Aufgabe 1:
Übersetze aus dem Text zur Prozesskostenhilfe den Satz „Ein lediglich unzureichender Wortlaut der Klageschrift ist als unbeachtliche Falschbezeichnung anzusehen.“ ins Englische.
Aufgabe 2:
Gib bitte den Abschnitt der Auflistung von der Zeile mit „The height and“ bis einschließlich zum Ende der Auflistung unverändert wieder. Lass die Bilder dabei weg.
==== Bereitgestellter Text
Entscheidungsstichwort (Thema)

Pflicht des Gerichts zur Auslegung eines Klagebegehrens - Bewilligung von Prozesskostenhilfe

 

Orientierungssatz

1. Prozesskostenhilfe ist nach §§ 73a SGG, 114 ZPO zu bewilligen, wenn die Rechtsverfolgung hinreichende Aussicht auf Erfolg bietet und nicht mutwillig erscheint.

2. Ist streitig, was mit der erhobenen Klage begehrt wird, so ist im Zweifel davon auszugehen, dass mit einer Klage begehrt wird, was von dem Beklagten im Verwaltungs- und Widerspruchsverfahren verweigert wurde und dass die Klage denselben Gegenstand hat wie der Widerspruchsbescheid. Ein lediglich unzureichender Wortlaut der Klageschrift ist als unbeachtliche Falschbezeichnung anzusehen.

 

Tenor

Auf die Beschwerde der Kläger zu 2) und 3) wird der Beschluss des Sozialgerichts Köln vom 28.10.2020 geändert. Den Klägern zu 2) und 3) wird für das erstinstanzliche Verfahren Prozesskostenhilfe bewilligt und Rechtsanwalt C, L, beigeordnet.

 

Gründe

I.

Die Kläger zu 2) und 3) wenden sich mit ihrer Beschwerde gegen die Ablehnung der Bewilligung von Prozesskostenhilfe für ein Klageverfahren, das gegen eine endgültige Festsetzung von Leistungen zur Sicherung des Lebensunterhalts und eine hierauf beruhende Erstattung gerichtet ist.
========
==== Gezeigte Auflistung
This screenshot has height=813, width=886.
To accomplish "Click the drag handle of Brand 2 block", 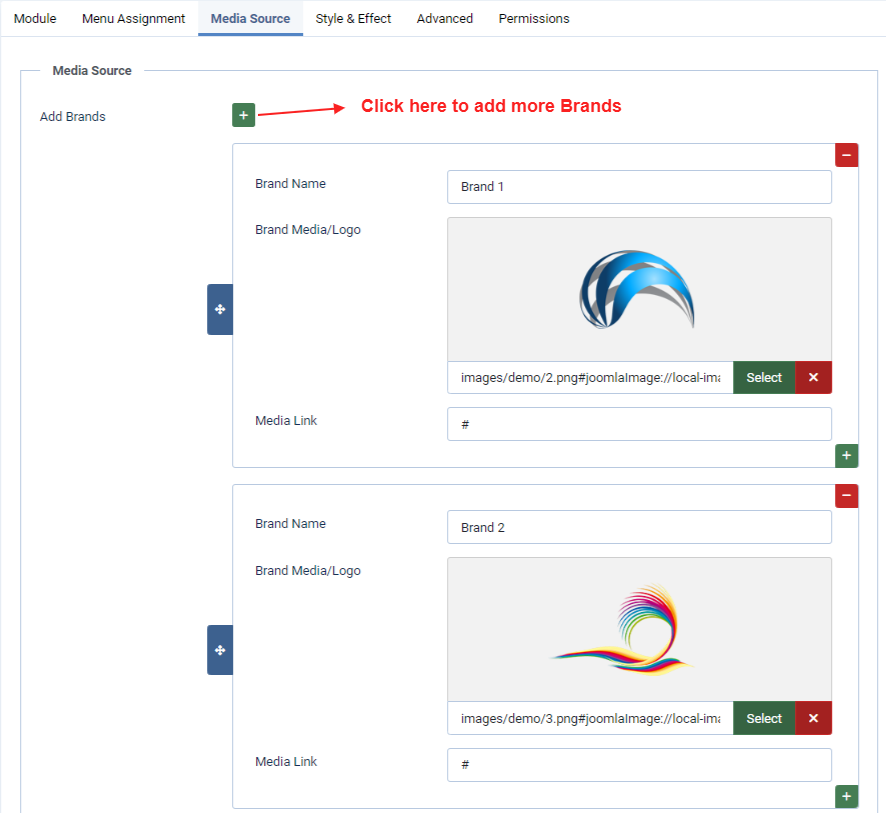I will (x=220, y=650).
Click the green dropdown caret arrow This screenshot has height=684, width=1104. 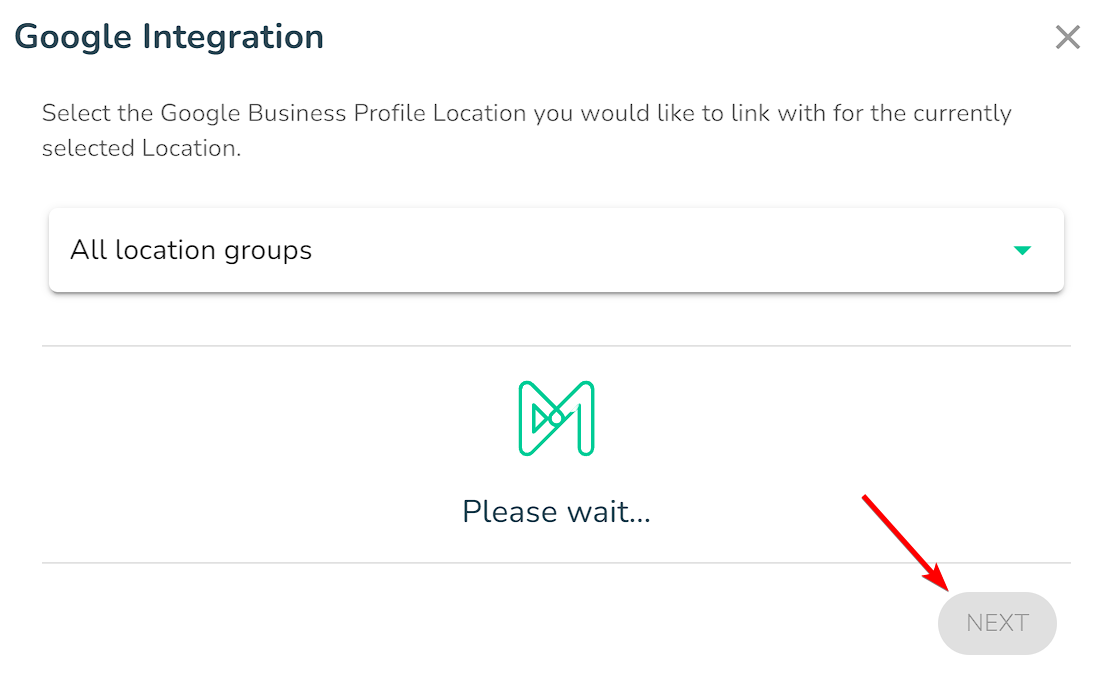[x=1022, y=250]
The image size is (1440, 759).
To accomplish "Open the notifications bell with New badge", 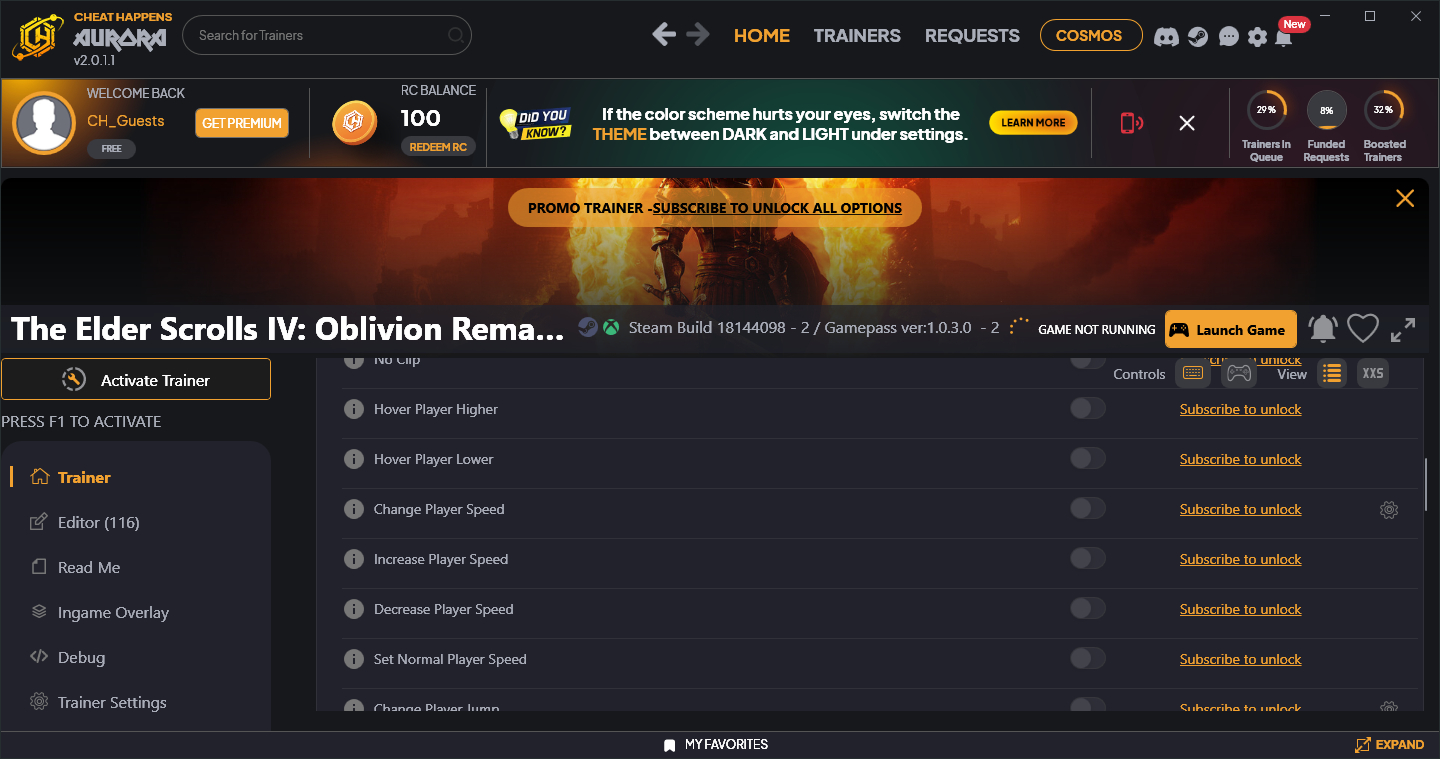I will coord(1284,37).
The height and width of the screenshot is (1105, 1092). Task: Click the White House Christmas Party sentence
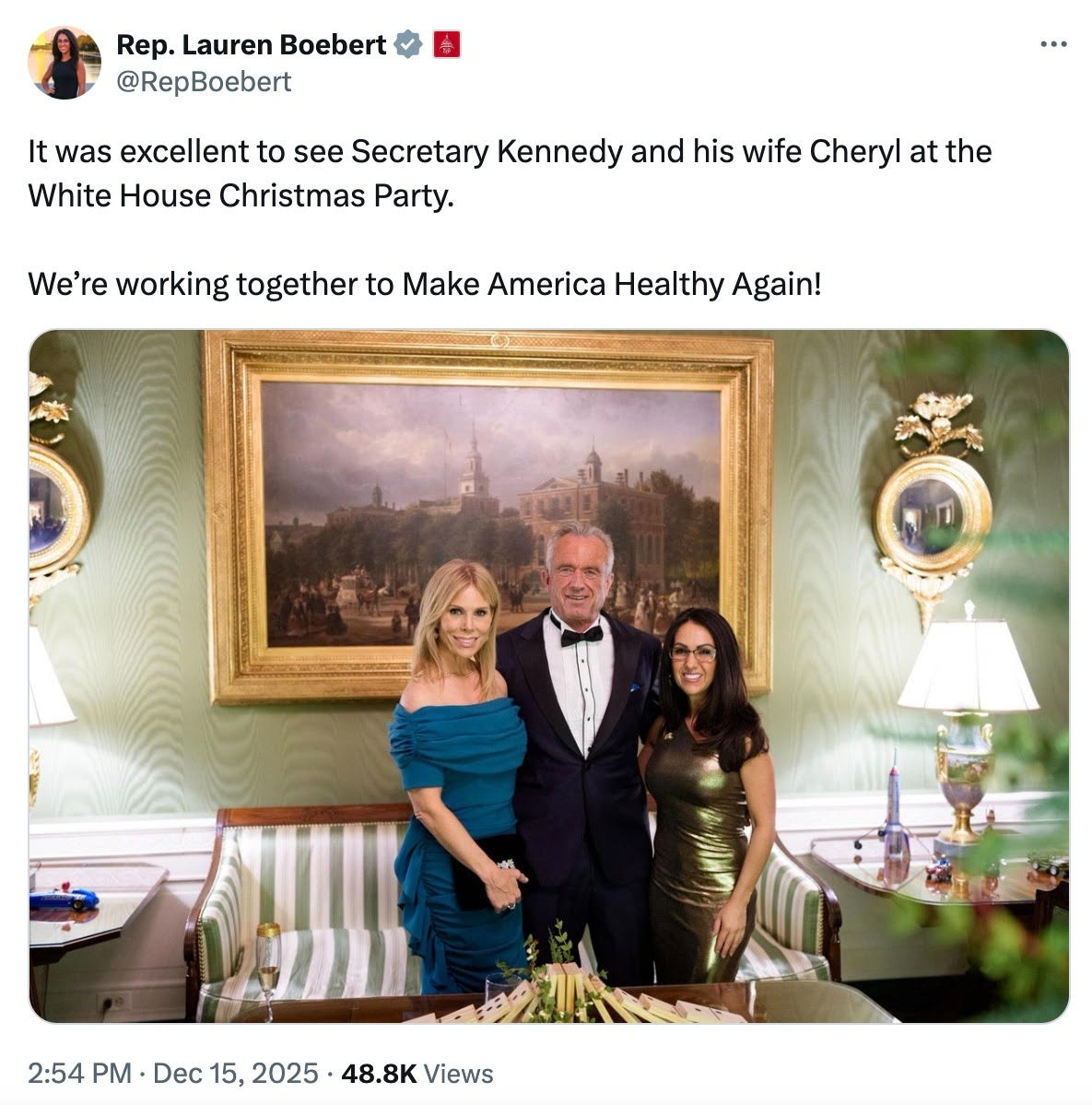241,195
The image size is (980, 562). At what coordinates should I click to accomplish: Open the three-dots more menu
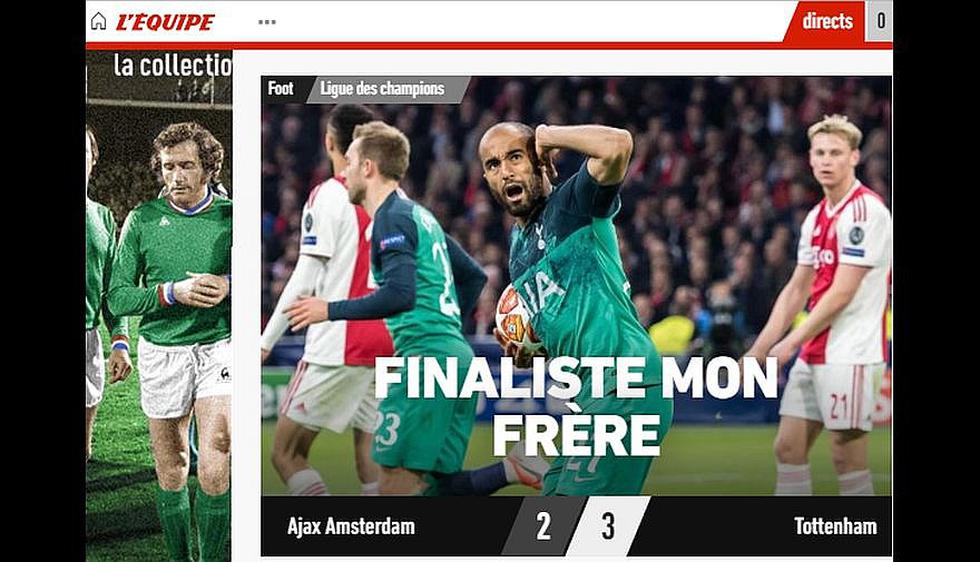click(x=267, y=22)
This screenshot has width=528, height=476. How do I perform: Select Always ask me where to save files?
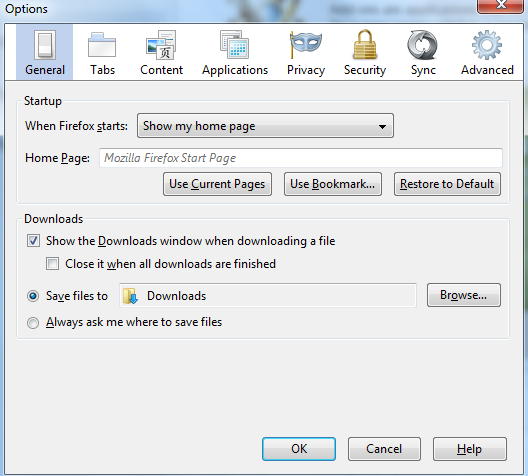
========
Musterlösung 1:
A merely inadequate wording of the statement of claim is to be regarded as an irrelevant misdesignation.

Musterlösung 2:
The height and width of the screenshot is (1105, 1092). Task: Click the White House Christmas Party sentence
241,195
The image size is (980, 562). At what coordinates should I click to accomplish: Open the three-dots more menu
click(x=267, y=22)
This screenshot has width=528, height=476. How do I perform: Select Always ask me where to save files?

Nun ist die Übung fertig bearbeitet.